**Problem**
Two lines below mark the span: the one containing "Shipping (797, 1617)" and the one containing "Refunds, Returns & Exchanges (867, 1663)". Set down both, plus every line between, exactly as they stand, and nothing else.

**Exercise inputs**
------------------------------------------------

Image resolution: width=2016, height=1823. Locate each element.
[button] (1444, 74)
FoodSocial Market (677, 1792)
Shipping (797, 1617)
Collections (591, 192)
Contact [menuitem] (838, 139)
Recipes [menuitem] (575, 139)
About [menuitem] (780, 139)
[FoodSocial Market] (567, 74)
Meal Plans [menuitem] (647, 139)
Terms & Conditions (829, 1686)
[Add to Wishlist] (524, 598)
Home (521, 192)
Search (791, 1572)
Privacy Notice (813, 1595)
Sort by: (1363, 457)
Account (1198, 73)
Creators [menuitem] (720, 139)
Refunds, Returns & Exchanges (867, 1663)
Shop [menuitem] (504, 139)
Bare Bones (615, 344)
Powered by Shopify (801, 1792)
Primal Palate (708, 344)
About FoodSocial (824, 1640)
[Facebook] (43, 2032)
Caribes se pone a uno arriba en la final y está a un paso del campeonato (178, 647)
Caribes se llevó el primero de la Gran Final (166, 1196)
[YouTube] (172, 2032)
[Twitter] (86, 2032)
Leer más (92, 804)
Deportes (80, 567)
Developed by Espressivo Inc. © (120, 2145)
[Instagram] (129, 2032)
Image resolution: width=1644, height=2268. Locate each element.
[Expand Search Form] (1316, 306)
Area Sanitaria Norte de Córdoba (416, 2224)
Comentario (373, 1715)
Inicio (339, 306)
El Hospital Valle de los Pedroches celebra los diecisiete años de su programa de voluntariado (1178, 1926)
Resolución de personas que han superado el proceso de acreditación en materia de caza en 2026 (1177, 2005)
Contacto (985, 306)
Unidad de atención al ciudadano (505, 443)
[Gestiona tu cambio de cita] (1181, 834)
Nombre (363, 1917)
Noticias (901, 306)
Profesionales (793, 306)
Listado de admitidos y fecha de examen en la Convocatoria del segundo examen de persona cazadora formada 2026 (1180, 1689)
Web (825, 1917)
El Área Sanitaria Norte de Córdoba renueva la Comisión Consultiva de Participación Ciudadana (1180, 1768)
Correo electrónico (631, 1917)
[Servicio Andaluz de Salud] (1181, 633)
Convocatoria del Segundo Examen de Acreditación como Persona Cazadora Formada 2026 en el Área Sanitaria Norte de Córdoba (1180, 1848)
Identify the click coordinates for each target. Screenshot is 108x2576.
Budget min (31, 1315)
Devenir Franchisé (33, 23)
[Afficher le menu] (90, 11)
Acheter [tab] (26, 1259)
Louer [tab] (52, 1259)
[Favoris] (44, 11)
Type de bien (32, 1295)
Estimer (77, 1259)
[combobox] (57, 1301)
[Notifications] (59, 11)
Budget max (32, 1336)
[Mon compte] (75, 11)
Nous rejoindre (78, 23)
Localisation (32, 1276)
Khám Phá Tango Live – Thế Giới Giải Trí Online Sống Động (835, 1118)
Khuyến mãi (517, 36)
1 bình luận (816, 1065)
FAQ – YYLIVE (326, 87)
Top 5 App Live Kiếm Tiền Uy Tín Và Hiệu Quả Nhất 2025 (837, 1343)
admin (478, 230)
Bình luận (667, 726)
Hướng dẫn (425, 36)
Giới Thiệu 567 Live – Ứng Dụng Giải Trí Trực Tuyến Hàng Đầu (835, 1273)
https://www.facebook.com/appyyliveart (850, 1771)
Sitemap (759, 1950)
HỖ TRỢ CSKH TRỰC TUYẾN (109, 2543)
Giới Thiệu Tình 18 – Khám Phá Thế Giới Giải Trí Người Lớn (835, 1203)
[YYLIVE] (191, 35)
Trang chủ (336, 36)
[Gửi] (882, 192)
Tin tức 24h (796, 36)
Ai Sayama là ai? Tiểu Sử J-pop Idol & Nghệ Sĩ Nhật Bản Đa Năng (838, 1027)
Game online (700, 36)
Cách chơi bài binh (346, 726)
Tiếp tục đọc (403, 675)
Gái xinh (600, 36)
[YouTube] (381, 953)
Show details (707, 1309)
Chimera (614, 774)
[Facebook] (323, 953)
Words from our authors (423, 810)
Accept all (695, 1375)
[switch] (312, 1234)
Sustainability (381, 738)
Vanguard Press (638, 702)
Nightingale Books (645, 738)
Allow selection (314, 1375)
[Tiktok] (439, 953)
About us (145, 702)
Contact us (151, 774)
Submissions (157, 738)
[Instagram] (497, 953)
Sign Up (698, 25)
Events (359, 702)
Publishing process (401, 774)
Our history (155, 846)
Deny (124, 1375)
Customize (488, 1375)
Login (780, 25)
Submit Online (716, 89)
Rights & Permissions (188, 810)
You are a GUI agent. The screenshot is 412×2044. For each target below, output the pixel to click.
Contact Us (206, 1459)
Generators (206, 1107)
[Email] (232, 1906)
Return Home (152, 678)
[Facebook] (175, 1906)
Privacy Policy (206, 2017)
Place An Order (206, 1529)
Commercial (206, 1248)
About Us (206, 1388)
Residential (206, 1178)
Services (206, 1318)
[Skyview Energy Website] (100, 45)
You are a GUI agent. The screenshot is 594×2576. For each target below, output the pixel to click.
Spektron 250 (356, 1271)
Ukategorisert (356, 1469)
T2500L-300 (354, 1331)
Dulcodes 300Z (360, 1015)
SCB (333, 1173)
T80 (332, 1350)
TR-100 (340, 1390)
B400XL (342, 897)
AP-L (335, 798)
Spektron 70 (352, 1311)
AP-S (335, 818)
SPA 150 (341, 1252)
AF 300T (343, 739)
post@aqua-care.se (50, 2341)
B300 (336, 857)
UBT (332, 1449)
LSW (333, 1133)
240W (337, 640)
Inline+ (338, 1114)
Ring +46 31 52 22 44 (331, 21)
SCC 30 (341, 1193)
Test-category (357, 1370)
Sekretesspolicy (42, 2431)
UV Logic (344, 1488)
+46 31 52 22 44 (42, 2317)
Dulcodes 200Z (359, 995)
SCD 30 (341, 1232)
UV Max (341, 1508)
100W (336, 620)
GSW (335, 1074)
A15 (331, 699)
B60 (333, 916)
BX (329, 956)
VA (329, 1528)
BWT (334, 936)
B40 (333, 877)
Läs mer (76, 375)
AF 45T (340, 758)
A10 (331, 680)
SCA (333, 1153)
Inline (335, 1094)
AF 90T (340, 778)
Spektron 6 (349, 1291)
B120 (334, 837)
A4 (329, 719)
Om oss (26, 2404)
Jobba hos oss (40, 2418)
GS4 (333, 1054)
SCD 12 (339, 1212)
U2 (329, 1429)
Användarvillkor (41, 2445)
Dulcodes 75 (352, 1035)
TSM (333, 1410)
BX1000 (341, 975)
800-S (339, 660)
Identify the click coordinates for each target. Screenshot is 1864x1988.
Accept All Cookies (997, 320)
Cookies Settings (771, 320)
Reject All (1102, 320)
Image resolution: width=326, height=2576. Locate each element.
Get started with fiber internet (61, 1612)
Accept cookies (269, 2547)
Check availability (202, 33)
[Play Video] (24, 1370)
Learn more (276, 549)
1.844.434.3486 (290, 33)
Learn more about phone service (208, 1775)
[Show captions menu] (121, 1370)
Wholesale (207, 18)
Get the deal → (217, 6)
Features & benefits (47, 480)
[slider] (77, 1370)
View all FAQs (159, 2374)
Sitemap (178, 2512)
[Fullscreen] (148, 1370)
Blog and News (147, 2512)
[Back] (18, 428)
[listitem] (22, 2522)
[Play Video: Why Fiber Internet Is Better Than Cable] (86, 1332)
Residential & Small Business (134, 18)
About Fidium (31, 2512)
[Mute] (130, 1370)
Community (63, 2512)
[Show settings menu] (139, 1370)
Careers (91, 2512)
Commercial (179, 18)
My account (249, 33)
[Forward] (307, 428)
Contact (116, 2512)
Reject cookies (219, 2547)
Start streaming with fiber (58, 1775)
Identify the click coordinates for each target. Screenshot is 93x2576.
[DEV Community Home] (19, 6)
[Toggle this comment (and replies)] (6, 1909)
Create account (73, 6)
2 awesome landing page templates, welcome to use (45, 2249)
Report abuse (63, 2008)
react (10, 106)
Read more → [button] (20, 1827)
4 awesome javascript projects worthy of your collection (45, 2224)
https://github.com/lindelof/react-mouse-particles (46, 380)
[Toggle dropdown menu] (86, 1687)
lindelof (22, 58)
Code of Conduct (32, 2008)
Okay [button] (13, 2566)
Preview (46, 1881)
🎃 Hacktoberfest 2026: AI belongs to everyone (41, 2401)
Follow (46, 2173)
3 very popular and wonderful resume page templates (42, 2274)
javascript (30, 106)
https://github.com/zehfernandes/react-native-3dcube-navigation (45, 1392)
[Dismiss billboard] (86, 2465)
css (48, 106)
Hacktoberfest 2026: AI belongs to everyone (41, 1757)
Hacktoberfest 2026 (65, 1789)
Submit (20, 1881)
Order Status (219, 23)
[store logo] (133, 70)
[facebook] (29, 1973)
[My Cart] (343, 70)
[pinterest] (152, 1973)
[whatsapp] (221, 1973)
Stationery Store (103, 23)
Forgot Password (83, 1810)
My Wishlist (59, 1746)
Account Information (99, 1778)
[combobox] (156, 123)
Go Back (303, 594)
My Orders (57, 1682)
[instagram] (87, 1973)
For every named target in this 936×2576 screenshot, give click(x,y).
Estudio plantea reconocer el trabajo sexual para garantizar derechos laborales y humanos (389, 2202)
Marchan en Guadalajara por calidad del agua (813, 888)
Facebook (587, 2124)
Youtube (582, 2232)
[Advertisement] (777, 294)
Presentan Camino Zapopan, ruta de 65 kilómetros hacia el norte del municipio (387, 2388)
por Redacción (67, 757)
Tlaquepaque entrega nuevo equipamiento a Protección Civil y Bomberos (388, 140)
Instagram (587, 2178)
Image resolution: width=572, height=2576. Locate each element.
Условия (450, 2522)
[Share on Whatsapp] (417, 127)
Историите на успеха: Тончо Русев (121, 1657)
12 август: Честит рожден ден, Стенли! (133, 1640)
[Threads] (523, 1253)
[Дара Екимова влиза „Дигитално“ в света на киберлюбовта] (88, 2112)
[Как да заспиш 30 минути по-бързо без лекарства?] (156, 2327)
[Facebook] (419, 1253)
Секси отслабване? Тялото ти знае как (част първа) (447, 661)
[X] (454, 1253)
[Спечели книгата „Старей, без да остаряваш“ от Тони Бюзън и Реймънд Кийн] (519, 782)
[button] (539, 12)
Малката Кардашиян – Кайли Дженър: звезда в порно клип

------------------------------------------------

**Written solution**
Shipping (797, 1617)
Collections (591, 192)
Contact [menuitem] (838, 139)
Recipes [menuitem] (575, 139)
About [menuitem] (780, 139)
[FoodSocial Market] (567, 74)
Meal Plans [menuitem] (647, 139)
Terms & Conditions (829, 1686)
[Add to Wishlist] (524, 598)
Home (521, 192)
Search (791, 1572)
Privacy Notice (813, 1595)
Sort by: (1363, 457)
Account (1198, 73)
Creators [menuitem] (720, 139)
Refunds, Returns & Exchanges (867, 1663)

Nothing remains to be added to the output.